Data supplied.
╭──

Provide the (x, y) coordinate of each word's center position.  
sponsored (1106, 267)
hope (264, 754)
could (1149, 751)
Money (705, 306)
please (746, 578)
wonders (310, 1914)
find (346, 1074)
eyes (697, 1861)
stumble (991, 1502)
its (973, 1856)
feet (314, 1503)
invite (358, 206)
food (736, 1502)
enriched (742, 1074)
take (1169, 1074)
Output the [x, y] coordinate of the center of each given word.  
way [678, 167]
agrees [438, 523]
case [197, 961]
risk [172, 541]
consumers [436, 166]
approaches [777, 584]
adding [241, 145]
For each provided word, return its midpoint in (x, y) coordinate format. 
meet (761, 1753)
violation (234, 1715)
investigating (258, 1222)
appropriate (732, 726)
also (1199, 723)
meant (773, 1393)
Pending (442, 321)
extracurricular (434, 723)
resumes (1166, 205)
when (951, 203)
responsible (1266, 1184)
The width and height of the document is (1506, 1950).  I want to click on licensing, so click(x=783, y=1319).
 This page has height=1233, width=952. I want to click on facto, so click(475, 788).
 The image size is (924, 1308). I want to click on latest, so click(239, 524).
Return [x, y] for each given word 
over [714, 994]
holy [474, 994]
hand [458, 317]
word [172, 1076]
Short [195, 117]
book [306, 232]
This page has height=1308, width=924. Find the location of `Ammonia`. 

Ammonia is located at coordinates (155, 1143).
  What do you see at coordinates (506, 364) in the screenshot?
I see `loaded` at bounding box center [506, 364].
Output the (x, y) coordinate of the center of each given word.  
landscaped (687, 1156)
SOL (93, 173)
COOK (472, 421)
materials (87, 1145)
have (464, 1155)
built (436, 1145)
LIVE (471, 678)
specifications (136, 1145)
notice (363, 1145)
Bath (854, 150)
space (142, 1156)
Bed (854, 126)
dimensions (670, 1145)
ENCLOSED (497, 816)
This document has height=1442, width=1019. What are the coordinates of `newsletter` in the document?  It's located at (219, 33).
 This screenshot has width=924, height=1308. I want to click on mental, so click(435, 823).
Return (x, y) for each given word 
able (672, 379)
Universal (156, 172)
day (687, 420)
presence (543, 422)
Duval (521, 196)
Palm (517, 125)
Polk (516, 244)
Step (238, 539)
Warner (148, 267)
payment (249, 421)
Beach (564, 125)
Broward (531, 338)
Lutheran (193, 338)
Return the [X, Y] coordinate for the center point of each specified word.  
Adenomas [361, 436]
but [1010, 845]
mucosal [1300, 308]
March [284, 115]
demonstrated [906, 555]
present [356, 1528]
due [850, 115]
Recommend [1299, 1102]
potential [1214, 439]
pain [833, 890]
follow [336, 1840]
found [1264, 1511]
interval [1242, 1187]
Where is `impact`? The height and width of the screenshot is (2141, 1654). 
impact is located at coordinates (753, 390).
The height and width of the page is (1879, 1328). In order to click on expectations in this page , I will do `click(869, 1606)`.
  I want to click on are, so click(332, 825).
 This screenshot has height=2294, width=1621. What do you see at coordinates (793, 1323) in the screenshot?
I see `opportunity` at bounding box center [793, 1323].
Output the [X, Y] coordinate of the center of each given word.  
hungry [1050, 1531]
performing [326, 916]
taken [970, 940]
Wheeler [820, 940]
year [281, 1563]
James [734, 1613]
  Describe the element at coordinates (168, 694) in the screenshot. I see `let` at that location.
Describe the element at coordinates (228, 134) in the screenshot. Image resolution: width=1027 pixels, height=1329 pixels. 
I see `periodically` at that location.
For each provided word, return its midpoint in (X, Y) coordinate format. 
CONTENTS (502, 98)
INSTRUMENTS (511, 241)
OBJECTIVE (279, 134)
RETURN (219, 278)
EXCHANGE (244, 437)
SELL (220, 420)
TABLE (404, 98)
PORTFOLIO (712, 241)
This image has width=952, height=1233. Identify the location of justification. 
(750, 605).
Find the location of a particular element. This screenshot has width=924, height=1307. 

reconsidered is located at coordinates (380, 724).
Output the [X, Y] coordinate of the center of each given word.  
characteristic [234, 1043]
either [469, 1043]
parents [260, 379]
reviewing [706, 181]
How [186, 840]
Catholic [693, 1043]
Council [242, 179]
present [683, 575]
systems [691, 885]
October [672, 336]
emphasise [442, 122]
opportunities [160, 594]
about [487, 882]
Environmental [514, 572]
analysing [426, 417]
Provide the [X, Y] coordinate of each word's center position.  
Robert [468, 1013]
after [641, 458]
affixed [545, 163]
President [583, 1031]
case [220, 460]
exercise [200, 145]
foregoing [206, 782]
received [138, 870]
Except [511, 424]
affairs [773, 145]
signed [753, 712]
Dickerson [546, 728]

╰──

Instruction.
Pull out every line of the listing above that contains the string "width", matching case exactly.

Response below.
The width and height of the document is (1506, 1950).  I want to click on licensing, so click(x=783, y=1319).
 This page has height=1233, width=952. I want to click on facto, so click(475, 788).
This page has height=1308, width=924. Find the location of `Ammonia`. 
This document has height=1442, width=1019. What are the coordinates of `newsletter` in the document?  It's located at (219, 33).
 This screenshot has width=924, height=1308. I want to click on mental, so click(435, 823).
Where is `impact`? The height and width of the screenshot is (2141, 1654). 
The height and width of the page is (1879, 1328). In order to click on expectations in this page , I will do `click(869, 1606)`.
 This screenshot has height=2294, width=1621. What do you see at coordinates (793, 1323) in the screenshot?
Describe the element at coordinates (228, 134) in the screenshot. Image resolution: width=1027 pixels, height=1329 pixels. 
This image has width=952, height=1233. Identify the location of justification. 
Find the location of a particular element. This screenshot has width=924, height=1307. 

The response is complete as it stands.